India is relatively better positioned to weather the global rise in food prices, the country's chief economic advisor V. Anantha Nageswaran told CNBC'S "Street Signs Asia" on Wednesday.

"It is a tricky situation … for many countries, but India is relatively better placed because of the fact that there is ample availability of food grain, locally produced," he said, adding the government has also provided subsidies for food and cooking gas to ease the the burden.

Russia's ongoing war in Ukraine has disrupted the global production and supply of food and energy because both nations are major producers of these commodities. The war has led to a surge in prices across the world.

Nageswaran said the government has taken "multiple actions" to reduce the burden on the common man.

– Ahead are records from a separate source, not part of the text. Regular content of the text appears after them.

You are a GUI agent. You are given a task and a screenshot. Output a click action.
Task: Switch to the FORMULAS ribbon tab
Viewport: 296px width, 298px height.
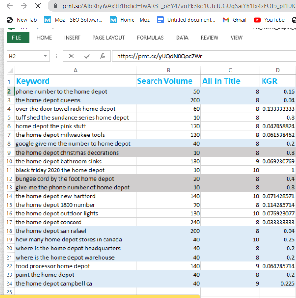pyautogui.click(x=150, y=38)
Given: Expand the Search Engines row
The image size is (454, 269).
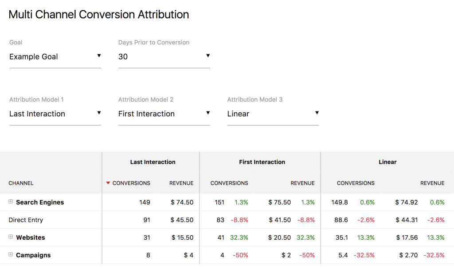Looking at the screenshot, I should [x=11, y=202].
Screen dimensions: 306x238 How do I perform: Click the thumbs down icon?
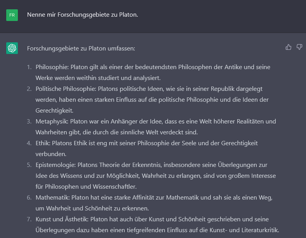(299, 47)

"Not only were excise duties on petrol and diesel cut in May, we were following up on the rate cuts already made," he said, adding that export duties on iron and steel products were raised and import duties on crude palm oil reduced.

He said a subsidy under which free food grain is being supplied to nearly 800 million Indians has been extended until September. 

India's chief economic advisor also said the economy remains strong despite a weak final quarter in the previous fiscal year.

"The momentum is quite reasonably strong in the new financial year that began in April. We saw strong manufacturing and services numbers," he said, adding that the government posted a record collection of goods and services tax revenue in April.

He said slower fiscal fourth quarter growth was mainly due to the pandemic shutdowns in parts of the country in January and February.

"The supply chain disruptions held back manufacturing and global commodity prices went up in March," he said.

Still, he said the trend since then is encouraging. 

"The underlying momentum of the economy remains good. Air travel is picking up on [rising] business travel...So by and large, [even] with so many global headwinds, the economy remains reasonably strong and poised to deliver moderate to high growth," Nageswaran said.